What I'm saying is please don't implement this as

   nfs3_xdr_dec_getuuidres and nfs4_xdr_dec_getuuidres

GETUUID is not an NFS procedure, as you say. Just
use:

   localio1_xdr_dec_getuuidres

Program name and version, XDR decoder, result data
type name. This is consistent with every other
modern (ie, recently-written) XDR function.


>> I have a long-term goal to ensure we can generate the source
>> code of the XDR layer of all the kernel RPC protocols via an
>> rpcgen like tool. A code generator can ensure that the
>> marshalling and unmarshalling code is memory-safe.
> 
> The code doesn't show itself to be developed with such code generation
> at all.  If anything it all feels very open-coded.

That's correct, it was open-coded in the 90's because
back then that was the way to build code that was
fast.

These days, compilers and CPUs optimize the shit out
of the code and instruction sequence so it matters
much less what we do in our source files. Since this
is a community-maintained effort, it makes sense to
spend our effort to use the source code as
documentation for the humans who have to read it
and update it, anywhere the utmost speed is not a
requirement.

In particular, right now there's no easy way to audit
our XDR implementation and prove/verify that we have
implemented exactly what the spec says. And, the open
coded nature of this implementation means it is
subject to memory bugs, which is bad for a widely
deployed network protocol.

In user space, RPC developers almost always start with
a .x file and use rpcgen to generate C (or Python)
code to handle marshaling of arguments and results.
That way, the XDR implementation starts with C code
that comes directly from the specification, untouched
by human hands.

We really need to take that approach in the kernel
too. The only reason not to do that is because there
is decades of technical debt baked into the current
open coded implementation. But I've spent a lot of
effort to move the server over to consistent and
properly layered XDR functions so that converting
it to use machine-generated XDR will be a burp
rather than a heart attack. Lots of work yet to do.


>> By piggybacking, you are building LOCALIO into another
>> protocol's XDR implementation, which makes it a special case,
>> and thus harder to implement via code that is generated
>> automatically from unmodified XDR language specs.
> 
> GETUUID really couldn't be simpler.  I'll do whatever you think best,
> but I just want to be clear: when told to implement a side-band
> protocol to coordinate I distilled it down to "I need a unique UUID
> from the server" (hence GETUUID).
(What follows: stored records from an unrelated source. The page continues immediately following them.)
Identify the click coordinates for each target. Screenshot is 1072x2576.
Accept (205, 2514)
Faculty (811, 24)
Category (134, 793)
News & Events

When implementing it I set out to
> work with what I saw in the existing code -- not reinvent boilerplate
> code.  NFS ACL did that.  If I went further by (ab)using NFS xdr
> helpers it was because I didn't want to write that code. If asked to
> decouple, I'm just going to factor out cleaner code that LOCALIO and
> NFS share to do what I already have it doing.

That "clean shared code" is the RPC XDR layer. There's
really no need to share any NFS-specific code between
NFS and LOCALIO. Please have a look at
include/linux/sunrpc/xdr.h for utility functions to
use for XDR; I suspect you will find everything you
need.

And I recommend having a look at

  https://www.rfc-editor.org/rfc/rfc4506

for more detail about what XDR is and why we use it.


>> Maybe the client side maintainers don't care about that, but
>> please don't piggyback LOCALIO onto the NFSD's NFS XDR
>> implementation.
>> 
>> Then, if it's a separate implementation, you can remove the status
>> code. I was wondering why the server would reply with an error. If
>> LOCALIO/GETUUID is not supported, then an RPC level error occurs
>> anyway.
> 
> In my extensive discovery by trial and error I found that the NFS
> status codes and infrastructure necessary. Otherwise basic/advanced
> connectivity issues with sunrpc et al aren't accounted for properly.

That is quite the opposite of my experience in
this code base. Can you share an example of the
connectivity issues you encountered?


> NFS is pretty tightly coupled to sunrpc, and vice-versa.  Not
> following why things have all of a sudden gotten "heightened", guess I
> chose the wrong word ("piggybacking") when being very clear about what
> the LOCALIO protocol does: piggyback on NFS XDR methods. I'm really
> caught out for that being viewed as so bad (but my FIXME in
> nfs4_xdr_dec_getuuidres really does need fixing).

Thanks for being clear about it, that is quite
helpful. But I'd rather this was implemented the way
every other RPC protocol is already done in the
kernel. There's more than one reason to do it that
way.


>> If you think you need an error like "Yes, I recognize that program
>> and procedure, but this file system doesn't allow local access
>> in any case" then that needs to be added to the protocol XDR
>> specification.
> 
> The NFS status baked into NFS RPCs offer utility.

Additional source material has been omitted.